I swallowed and reached for the place inside where the Academy kept that hum and where Elira’s lessons lived like folded sheets. Cable crossed without breaking the lines as I brought the hinge and left the hammer.
I stepped between two spindly trees, their bark covered with frost that glittered faintly even in low light. We were close. We had to be.
The air barely tugged at the mark along my hip. The light overhead tightened as if waiting to be threaded.
“Here,” I said, not sure how I knew until my fingers brushed the space and felt it…give. Not a door. A loop. A place where the stitch had slipped and was waiting for the right hand to catch it.
Nova saw it when I did, and her eyes warmed in a way I rarely saw. “There.”
I drew a breath, lifted a hand, and the bramble mule sneezed at the exact wrong second, showering us all with pastel confetti like a blessing from a party that had ended three realms over. Even the foxlet seemed to enjoy the celebration.
Stella did not even blink.
“We accept,” she said regally, and squeezed my elbow. “Do it, darling. Before the show loses its audience.”
“I am the audience,” Twobble said. “And I am absorbed.”
I touched the loop.
Cold bit my fingertips, sharp as needles. The air peeled like a violin string tightened too far, and the loop tried to run, the way dropped stitches do. I followed, quick and sure, the way Luna had taught me with patience.
Catch, lift, pass back. Don’t pull. Invite.
It came. The stitch slid onto my magic like a shiver onto skin. The space between the trees smoothed, then quivered, panic trembling along its outline like a horse sensing a storm.
Keegan’s palm was flat between my shoulders. “I’ve got you.”
“I know,” I whispered, because I did, and because saying it made the shiver less.
Something shifted on the far side of the stones. A shadow skated along frost, too thin to be a person, too thick to be air. It paused, testing and waiting.
“Do not press,” Nova said softly, and the frost along her breath rimed the word.
The shadow altered, amused or annoyed, I couldn’t tell. It slid, liquid and deliberate, to the right.
“Neutral,” Ardetia warned, voice like a bell. “Do not break the quiet.”
The shadow paused. Considered. Moved again but left, this time, to the gap where the birches bent like old women comparing notes. It paused there, too. The frost did not blacken, none of us had lied, but the cold deepened as if the ground drew a breath and held it.

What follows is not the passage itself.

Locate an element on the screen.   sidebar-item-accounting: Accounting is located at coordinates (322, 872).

The Bramble mule stamped and snorted. Twobble patted his neck.
“It’s fine,” he fibbed cheerfully. “Everything is fine, nothing is pressing from a realm that should mind its own business.”

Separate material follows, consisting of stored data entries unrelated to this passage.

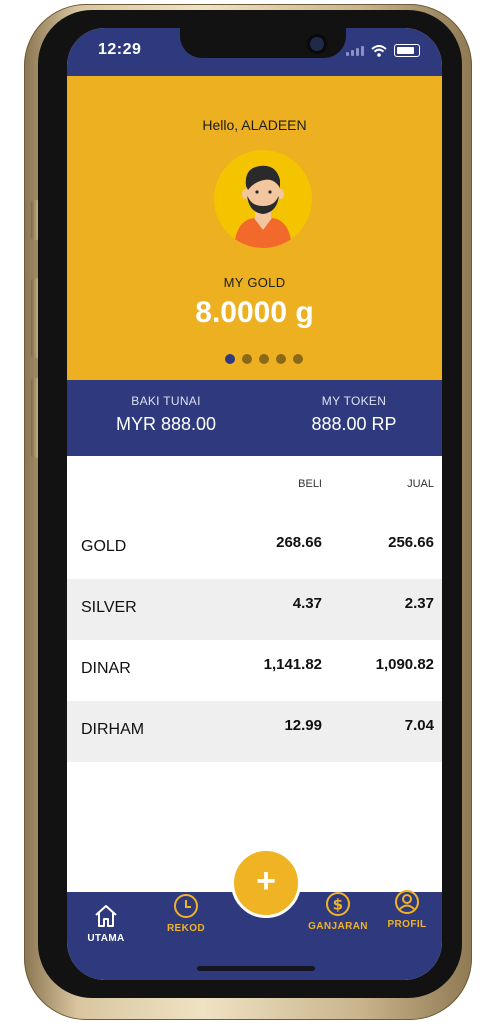 The height and width of the screenshot is (1030, 483). Describe the element at coordinates (166, 424) in the screenshot. I see `cash-value: MYR 888.00` at that location.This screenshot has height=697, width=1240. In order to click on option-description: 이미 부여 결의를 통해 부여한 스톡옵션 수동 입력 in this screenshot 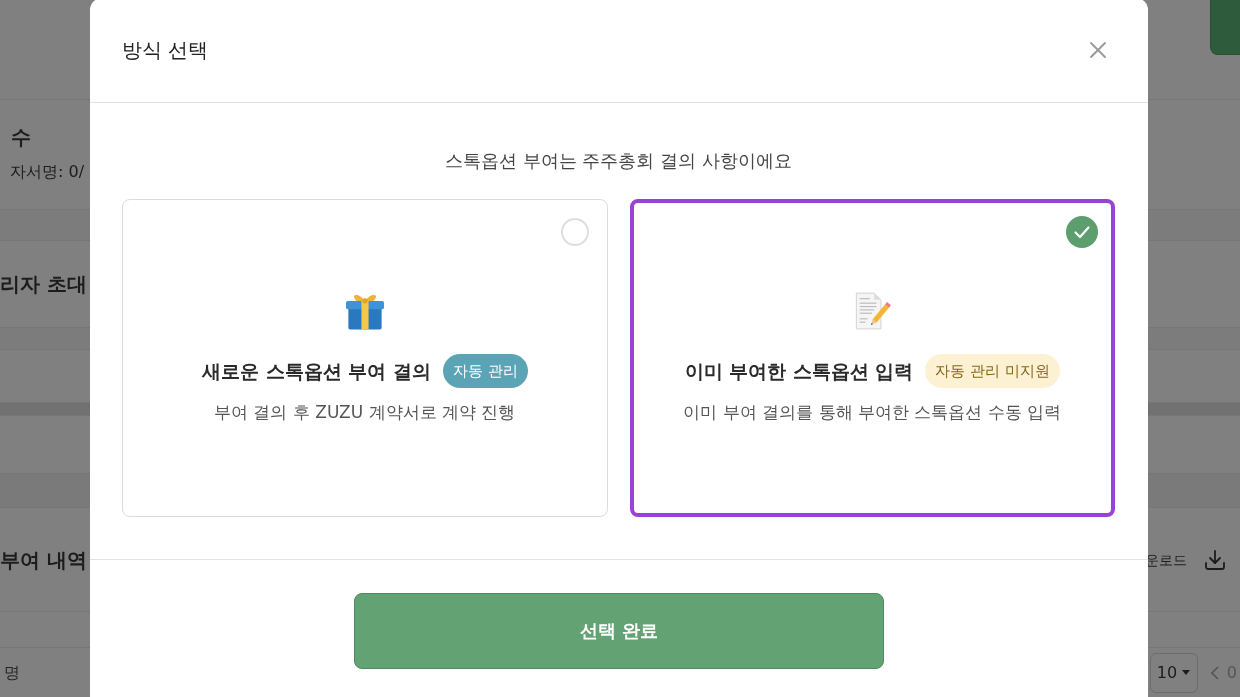, I will do `click(872, 412)`. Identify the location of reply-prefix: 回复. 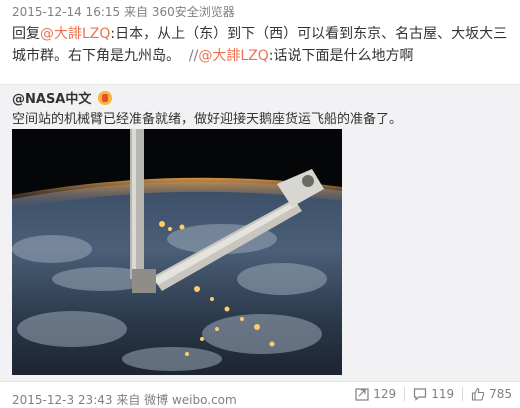
(26, 34).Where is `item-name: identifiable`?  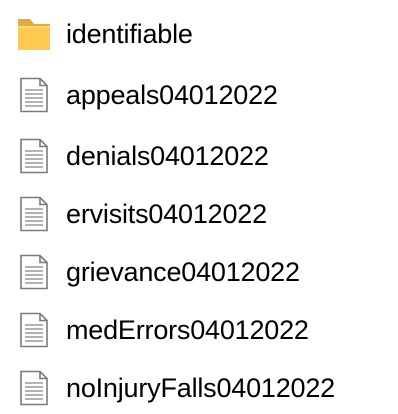
item-name: identifiable is located at coordinates (130, 34).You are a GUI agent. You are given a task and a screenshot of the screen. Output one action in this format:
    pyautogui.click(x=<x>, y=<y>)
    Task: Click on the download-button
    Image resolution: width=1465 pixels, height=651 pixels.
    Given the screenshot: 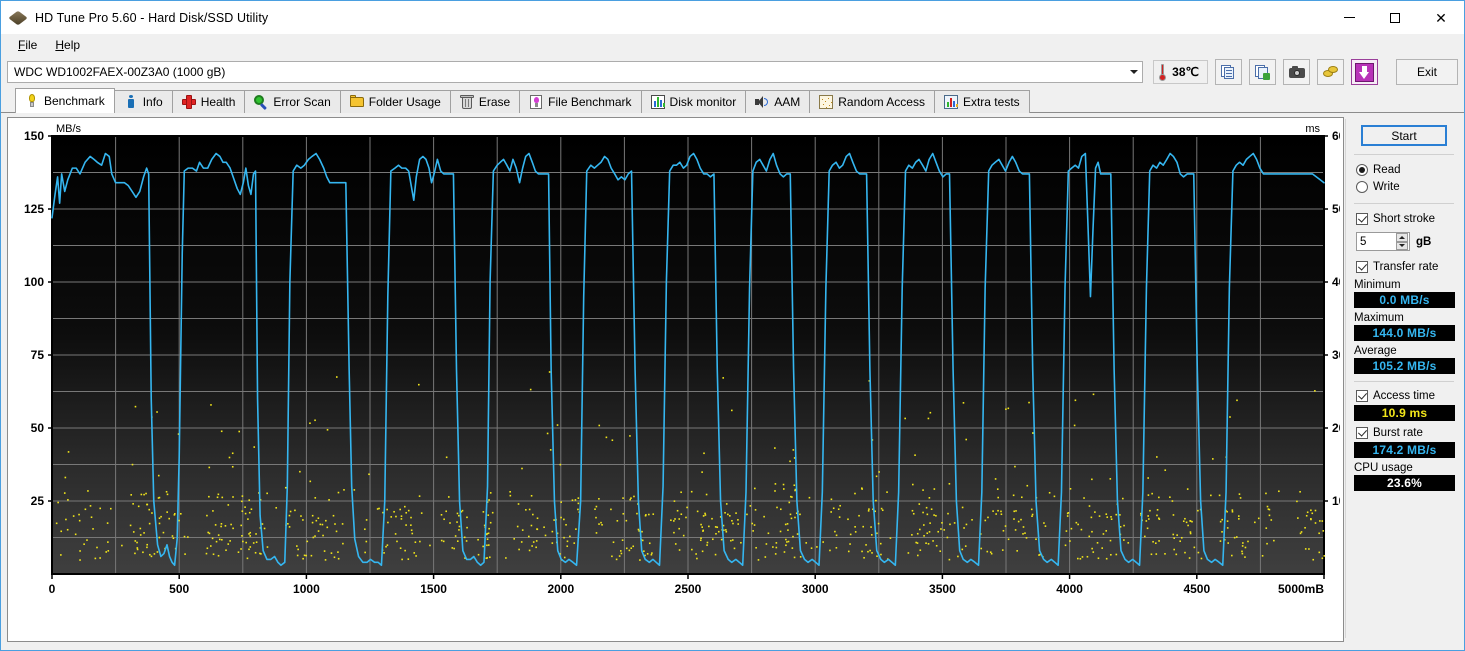 What is the action you would take?
    pyautogui.click(x=1364, y=72)
    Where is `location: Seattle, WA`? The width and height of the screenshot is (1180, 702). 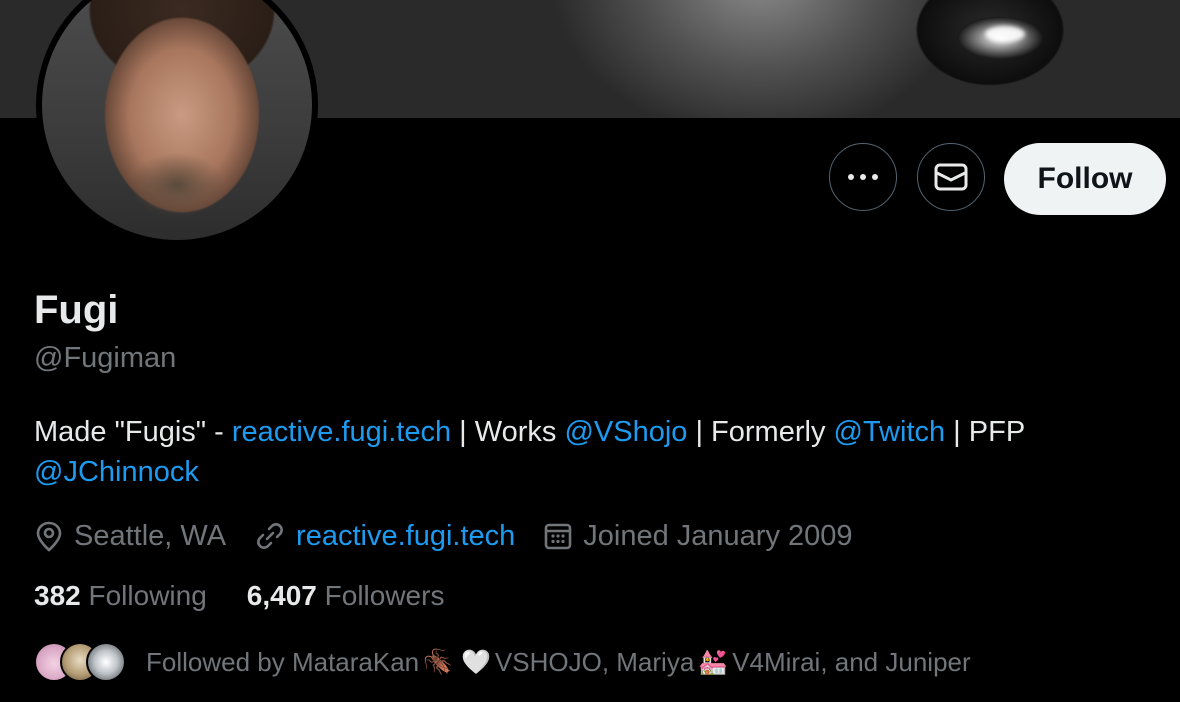
location: Seattle, WA is located at coordinates (130, 536).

“Nobody breathe too much,” Skonk whispered. “It might notice we’re alive.”
“Helpful,” Bella said, amused and ready.
But I eased the stitch home slowly until it nestled back into the line where it belonged. No opening and no invitation.

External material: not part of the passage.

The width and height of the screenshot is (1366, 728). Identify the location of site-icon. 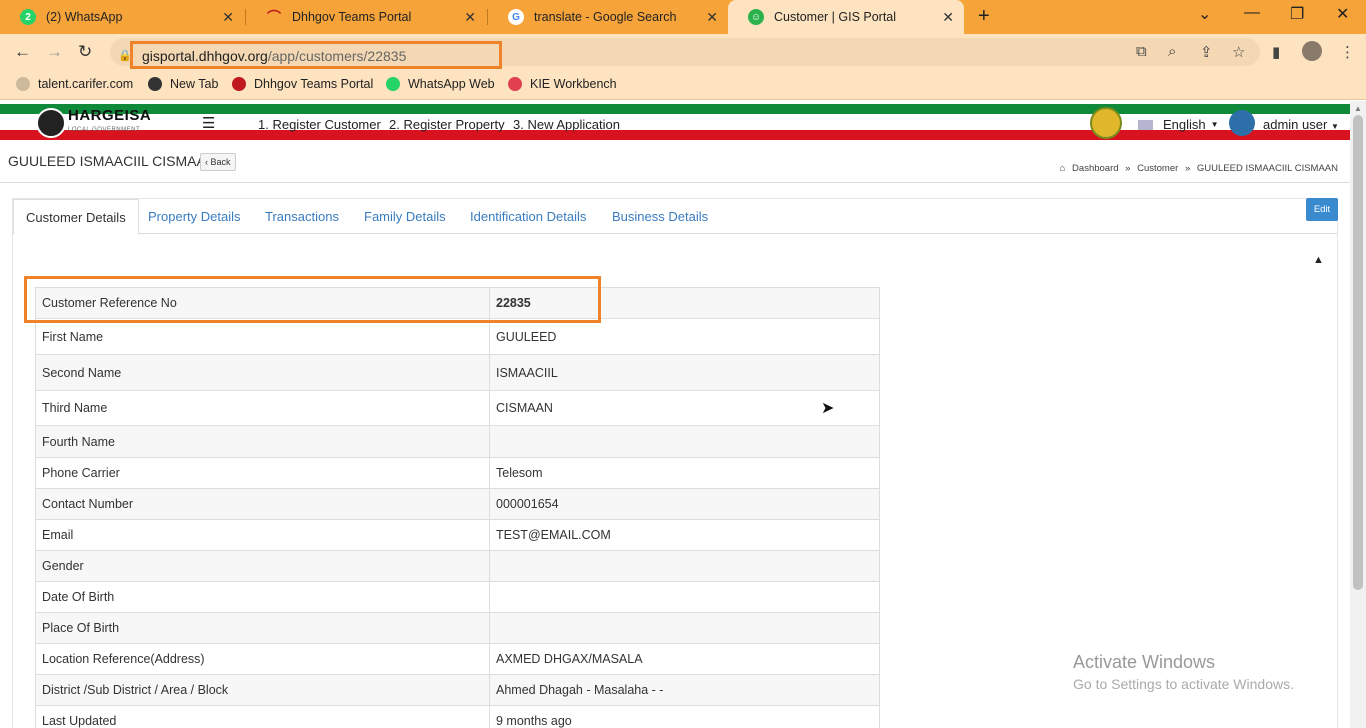
(23, 84).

The hum under my feet steadied as the shadow, deprived of the seam it wanted, turned away.
The darkness slid along the far birch and stopped in front of one of the pale stones. There, smudged just above eye level, Luna had tied a raven feather with blue thread.
My heart skipped, then sprinted.
“Luna,” I breathed.
Keegan saw it then, too. His jaw worked once. “She’s been here.”